START Document section

At least 13 people died and 251 were injured in Jordan’s southern port city of Aqaba on 27 June when a tank filled with 25 tons of chlorine gas fell while being moved.

A video posted by Jordanian state TV showed a storage tank falling from a winch and slamming into the deck of a ship, followed by yellow gas rising into the air as people ran away.

The chlorine gas was being exported to Djibouti.

Jordanian officials said security personnel sealed off the area after evacuating the injured to hospitals.

Specialized teams were deployed to deal with the deadly leak, according to the civil defense service, while evacuation planes have been deployed to Aqaba.

Prime Minister Bisher al-Khasawneh arrived in the port city following the incident and visited a hospital where some of the injured were being treated, state TV reported.

According to Al-Mamlaka TV, 199 victims were still being treated in hospitals.

Meanwhile, the Hashemite kingdom’s information minister announced the formation of an investigation team into the incident, to be chaired by the interior minister.

END Document section
START Dataset entries

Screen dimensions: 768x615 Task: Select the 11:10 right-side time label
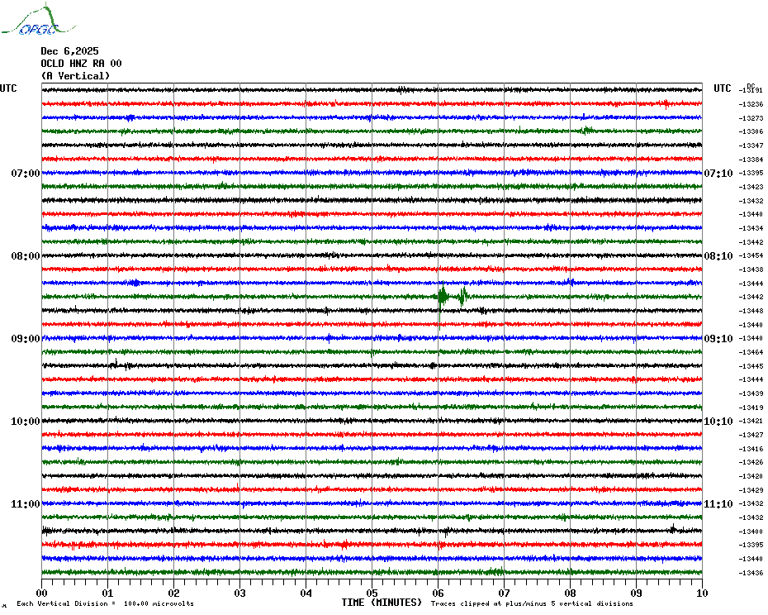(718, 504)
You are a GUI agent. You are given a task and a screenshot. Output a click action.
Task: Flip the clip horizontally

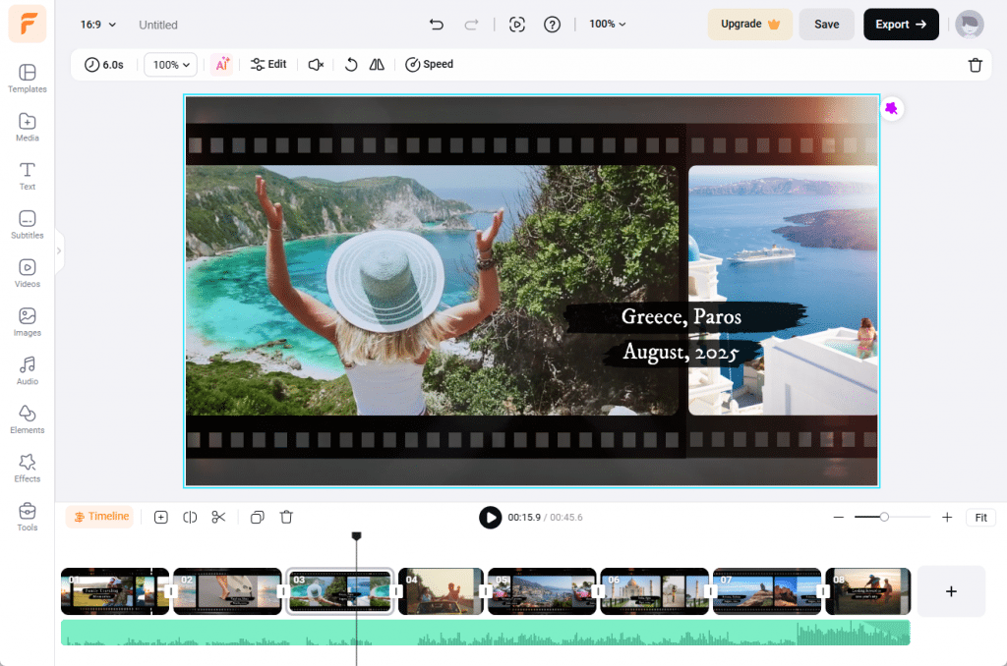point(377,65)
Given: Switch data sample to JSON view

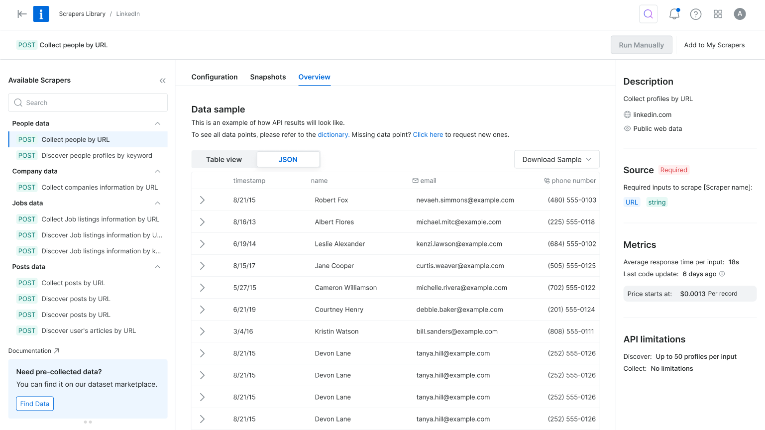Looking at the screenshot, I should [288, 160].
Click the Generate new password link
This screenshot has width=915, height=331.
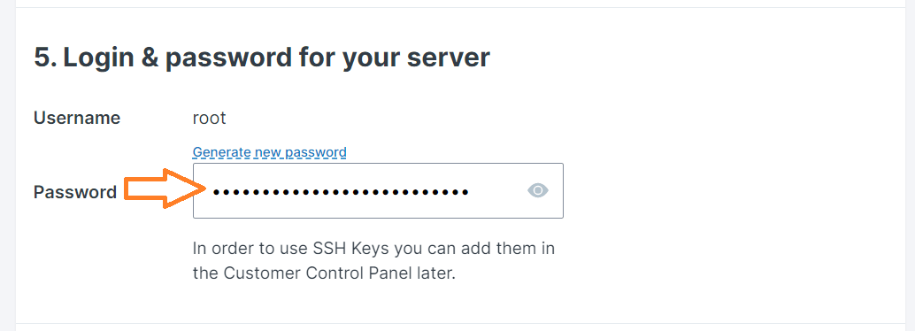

END Dataset entries

What to do »
Extend the news report on the Aqaba chlorine gas leak, picking up right after its final sentence.

Exercise result »
Local health authorities urged citizens to remain indoors and to close their windows and doors. The closest residential area to the port is located 25 kilometers away.

Chlorine is a commonly used as a disinfectant and water purification agent. However, if inhaled, the gas turns to hydrochloric acid, which causes internal burning and drowning through a reflex release of water in the lungs.

Several grain silos located near the port halted work following the incident to allow inspection of its grains and for any signs of contamination.

Maritime traffic at Aqaba ports continues, officials said, adding that there were no vessels unloading grain cargo at the time of the incident.